Da Luisa e Franchino, parrucchieri in largo IV marzo (nonchè via Bonafous), il tempo che si passa per rimettere a posto i capelli trova un senso e un suo perchè nelle leggi dell’universo. Oltre ad uscire con la testa in ordine, ci si riesce a rilassare con buona musica, ottime letture, un piacevole aperitivo e, dulcis in fundo, scoprendo tutto intorno pezzi unici di grafica e sartoria. Ed andare dal parrucchiere diviene anche un piacere per la mente!
Di solito il tempo passato dal parrucchiere lo equiparo mestamente un po’ a quello nella sala del medico: in primis attesa, poi spostamenti da una sedia all’altra, rapidi sguardi alle triste riviste presenti tra un lavaggio e una piega, accumulo di momenti interminabili per il turno del taglio, lotte senza quartiere per riuscire a farsi fare qualcosa in testa che poi si sarà in grado di domare, timore inconscio e paranoia di uscire dopo ore con una forte somiglianza con David Bowie in Aladdin Sane (giuro, purtroppo mi è successo! Ero uguale a Ziggy Stardust, evviva!) Insomma, sorry ma devo fare un terribile outing – affatto glamour – : andare dal parrucchiere è per me tale quale una purga staliniana.

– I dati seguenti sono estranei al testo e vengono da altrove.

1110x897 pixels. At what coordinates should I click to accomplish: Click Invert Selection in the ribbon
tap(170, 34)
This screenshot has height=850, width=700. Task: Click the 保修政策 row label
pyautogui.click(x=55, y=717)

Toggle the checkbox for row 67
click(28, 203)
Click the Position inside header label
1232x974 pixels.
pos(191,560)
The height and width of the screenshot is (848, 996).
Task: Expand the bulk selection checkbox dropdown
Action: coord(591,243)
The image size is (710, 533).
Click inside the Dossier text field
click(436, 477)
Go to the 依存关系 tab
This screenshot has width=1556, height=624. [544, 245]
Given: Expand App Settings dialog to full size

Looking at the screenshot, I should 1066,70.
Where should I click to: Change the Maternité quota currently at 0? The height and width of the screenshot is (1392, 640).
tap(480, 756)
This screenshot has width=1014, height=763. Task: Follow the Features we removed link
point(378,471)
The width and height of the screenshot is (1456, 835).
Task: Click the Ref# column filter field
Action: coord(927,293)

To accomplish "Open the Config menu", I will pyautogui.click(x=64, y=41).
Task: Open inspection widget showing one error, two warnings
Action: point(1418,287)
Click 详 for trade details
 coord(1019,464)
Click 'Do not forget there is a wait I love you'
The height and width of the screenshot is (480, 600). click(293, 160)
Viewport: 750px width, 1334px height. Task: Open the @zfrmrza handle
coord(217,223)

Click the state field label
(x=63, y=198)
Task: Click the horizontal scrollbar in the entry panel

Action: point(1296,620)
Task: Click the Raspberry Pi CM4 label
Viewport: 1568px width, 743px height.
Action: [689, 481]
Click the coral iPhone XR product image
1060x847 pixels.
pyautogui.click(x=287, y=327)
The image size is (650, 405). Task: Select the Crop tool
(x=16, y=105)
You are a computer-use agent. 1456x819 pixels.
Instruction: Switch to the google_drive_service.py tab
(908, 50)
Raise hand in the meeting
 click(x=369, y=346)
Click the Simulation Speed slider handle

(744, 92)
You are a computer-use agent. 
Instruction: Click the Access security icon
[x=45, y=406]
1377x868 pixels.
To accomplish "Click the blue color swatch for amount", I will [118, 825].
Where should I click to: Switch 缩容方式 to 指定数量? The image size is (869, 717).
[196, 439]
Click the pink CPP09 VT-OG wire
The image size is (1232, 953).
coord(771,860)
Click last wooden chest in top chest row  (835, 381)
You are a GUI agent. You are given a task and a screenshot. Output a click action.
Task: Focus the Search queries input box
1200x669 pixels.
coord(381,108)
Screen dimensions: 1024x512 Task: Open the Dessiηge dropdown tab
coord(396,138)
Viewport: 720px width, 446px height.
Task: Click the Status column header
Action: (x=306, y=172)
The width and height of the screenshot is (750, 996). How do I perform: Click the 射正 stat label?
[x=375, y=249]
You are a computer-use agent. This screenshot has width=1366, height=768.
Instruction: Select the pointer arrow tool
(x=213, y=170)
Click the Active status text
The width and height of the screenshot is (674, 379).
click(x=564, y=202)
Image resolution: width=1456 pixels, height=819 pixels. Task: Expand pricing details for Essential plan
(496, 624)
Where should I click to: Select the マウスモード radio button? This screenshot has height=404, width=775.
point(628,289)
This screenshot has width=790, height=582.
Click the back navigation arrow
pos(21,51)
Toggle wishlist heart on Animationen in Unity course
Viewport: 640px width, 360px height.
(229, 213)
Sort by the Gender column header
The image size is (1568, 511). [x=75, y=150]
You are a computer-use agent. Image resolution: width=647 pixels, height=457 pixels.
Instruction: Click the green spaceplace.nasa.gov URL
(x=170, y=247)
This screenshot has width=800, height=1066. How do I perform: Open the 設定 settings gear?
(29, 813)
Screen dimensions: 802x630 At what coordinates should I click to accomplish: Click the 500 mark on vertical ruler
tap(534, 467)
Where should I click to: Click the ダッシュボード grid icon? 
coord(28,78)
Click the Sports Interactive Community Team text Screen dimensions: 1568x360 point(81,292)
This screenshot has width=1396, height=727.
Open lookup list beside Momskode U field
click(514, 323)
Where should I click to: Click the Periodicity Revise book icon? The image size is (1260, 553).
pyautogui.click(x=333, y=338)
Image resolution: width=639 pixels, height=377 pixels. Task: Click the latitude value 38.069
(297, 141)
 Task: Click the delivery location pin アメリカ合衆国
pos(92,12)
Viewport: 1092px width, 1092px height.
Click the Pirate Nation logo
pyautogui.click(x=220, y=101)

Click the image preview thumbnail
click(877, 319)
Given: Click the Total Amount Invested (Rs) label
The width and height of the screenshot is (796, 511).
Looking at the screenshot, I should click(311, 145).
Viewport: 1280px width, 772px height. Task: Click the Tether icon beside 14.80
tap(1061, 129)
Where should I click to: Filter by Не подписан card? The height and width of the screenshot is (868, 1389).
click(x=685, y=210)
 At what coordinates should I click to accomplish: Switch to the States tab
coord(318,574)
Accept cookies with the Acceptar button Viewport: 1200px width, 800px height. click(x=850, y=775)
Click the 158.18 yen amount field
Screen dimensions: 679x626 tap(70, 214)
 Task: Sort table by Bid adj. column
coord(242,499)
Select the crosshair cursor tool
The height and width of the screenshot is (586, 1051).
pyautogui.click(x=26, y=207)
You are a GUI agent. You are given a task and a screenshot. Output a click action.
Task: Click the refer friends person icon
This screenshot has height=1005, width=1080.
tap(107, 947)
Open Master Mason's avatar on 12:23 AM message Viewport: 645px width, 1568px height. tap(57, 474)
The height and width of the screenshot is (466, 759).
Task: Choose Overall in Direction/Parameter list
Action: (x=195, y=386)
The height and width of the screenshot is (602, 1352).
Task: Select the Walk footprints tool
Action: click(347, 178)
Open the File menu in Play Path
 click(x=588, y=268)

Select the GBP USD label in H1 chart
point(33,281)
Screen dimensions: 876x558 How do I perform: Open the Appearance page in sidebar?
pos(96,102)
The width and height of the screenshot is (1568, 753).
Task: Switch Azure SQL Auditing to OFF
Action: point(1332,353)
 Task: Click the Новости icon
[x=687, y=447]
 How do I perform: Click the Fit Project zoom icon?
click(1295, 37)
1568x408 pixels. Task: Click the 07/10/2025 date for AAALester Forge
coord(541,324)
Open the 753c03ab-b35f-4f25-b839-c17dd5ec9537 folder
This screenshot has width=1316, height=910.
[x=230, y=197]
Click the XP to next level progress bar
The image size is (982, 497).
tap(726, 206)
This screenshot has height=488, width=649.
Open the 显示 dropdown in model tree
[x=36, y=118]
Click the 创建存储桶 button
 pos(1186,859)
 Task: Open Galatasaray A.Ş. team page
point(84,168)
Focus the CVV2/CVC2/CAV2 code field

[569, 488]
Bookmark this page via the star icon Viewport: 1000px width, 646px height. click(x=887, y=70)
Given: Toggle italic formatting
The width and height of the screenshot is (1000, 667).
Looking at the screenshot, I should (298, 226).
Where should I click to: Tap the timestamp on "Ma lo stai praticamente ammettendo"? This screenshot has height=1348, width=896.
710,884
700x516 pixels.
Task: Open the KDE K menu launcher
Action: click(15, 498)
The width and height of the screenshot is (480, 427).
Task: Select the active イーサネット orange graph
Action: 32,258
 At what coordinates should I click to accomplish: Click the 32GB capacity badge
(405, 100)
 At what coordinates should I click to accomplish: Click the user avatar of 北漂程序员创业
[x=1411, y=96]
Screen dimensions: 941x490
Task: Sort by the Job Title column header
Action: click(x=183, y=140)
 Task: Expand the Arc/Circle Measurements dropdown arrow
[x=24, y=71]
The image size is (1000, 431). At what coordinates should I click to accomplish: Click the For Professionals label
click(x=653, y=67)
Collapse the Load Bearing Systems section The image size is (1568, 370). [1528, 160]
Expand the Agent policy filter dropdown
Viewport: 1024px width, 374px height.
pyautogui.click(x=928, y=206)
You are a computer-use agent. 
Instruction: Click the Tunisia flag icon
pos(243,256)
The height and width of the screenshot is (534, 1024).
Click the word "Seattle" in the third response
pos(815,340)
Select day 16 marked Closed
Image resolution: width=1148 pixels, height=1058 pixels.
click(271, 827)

Ora tutto questo è cambiato da quando ho iniziato ad andare da Luisa e Franchino. La prima cosa che ha colpito il mio sguardo è stata che, passando per la strada le vetrine pare racchiudano al loro interno una preziosa galleria d’arte grafica o un atelier specializzato in pezzi unici e rilavorati, dai grandi specchi da tavolo splendenti di luci, alle borse di design fatte a mano in colori inusitatamente vivaci, fino alle gonne sghembe come sculture, le matite stranite e le enormi gomme ‘for big mistakes’ (Laboratorio Zanzara!), le sedie da barbiere, quelle da cinema, l’angolo delle piante grasse,i giornali di creatività varia sparsi ovunque, Topolini degli anni settanta e poi… libri, libri, libri (di architettura, arte, grafica, design, curiosità, storia e cultura varia.)
La prima volta che ho lasciato i miei capelli in mano a Luisa sono stata distratta e rapita dal numero di gennaio/aprile di Uppercase Magazine e lei avrebbe potuto trasformarmi persino in Elton John. Ma non l’ha fatto. Sono uscita di lì che ero non solo in ordine – senza somigliare ad alcun cantante attivo negli anni Settanta – ma in più sfoggiavo una chioma morbida, fluente e fluttuante, ricca di riflessidorati come un campo di grano in estate, che mi faceva sentire come le signorine della pubblicità Pantene quando scuotono la loro criniera davanti alla telecamera.
Andare da Luisa è un’esperienza che coinvolge tutti i sensi, un piccolo teatro è quasi certamente in attesa della vostra attenzione: capita di incrociare scenette curiosamente oniriche: una bambina norvegese sul cavalluccio a dondolo si fa tagliare i capelli biondissimi e poi raccoglie le ciocche cadute per porgerle da mangiare al cavallo come fossero biada. ‘Così’ mi spiega con aria seriosa, ‘non li buttiamo via, i miei capelli.‘ E poi mi sorride con grandi occhi color cielo.
Bisogno della toilette? Niente di più avventuroso. Può darsi che ad un certo punto vi debbano chiamare, perchè, una volta discese le scale, proprio come in un sogno, si arriva in un corridoio con porte disegnate, libri sparsi, teste in cartapesta, luci da boudoir. Basta seguire le orme di piedini azzurri in terra e, passando attraverso una luce blu al neon si finisce in una sorta di vestibolo incrostato di quadri vagamente art noveau (ma un’art noveau prodotta dopo una serata a base di oppiacei). Niente è come sembra. Si sbuca in un salotto minimo illuminato da un’abat-jour in mezzo a due poltroncine: tavolino e libri, ancora libri. Per terra i tappeti rammentano l’interno di una tenda beduina. Verrebbe voglia di fermarsi e vivere questa strana atmosfera sfogliando vecchi manuali di design e grafica senza tempo.
Poi si torna in superficie, come risalire da sottocoperta alla prua della nave. Ci si risiede al lavandino e continuano i massaggi sulla testa, i profumi delle lozioni inondano l’aria, la voce roca e profonda di Armstrong canta di un wonderful world. I phon non sono rumorosi nè invadenti e se è giovedì arriva anche Sara portando il cabaret dell’aperitivo…D’estate birra, d’inverno vino e formaggi. E intanto vari personaggi entrano ed escono ed è come una piccola comunità artistica d’altri tempi.
Finita l’esperienza i capelli sono a posto e la testa è in preda a mille stimoli. Cosa chiedere di più per lo spirito ed il corpo?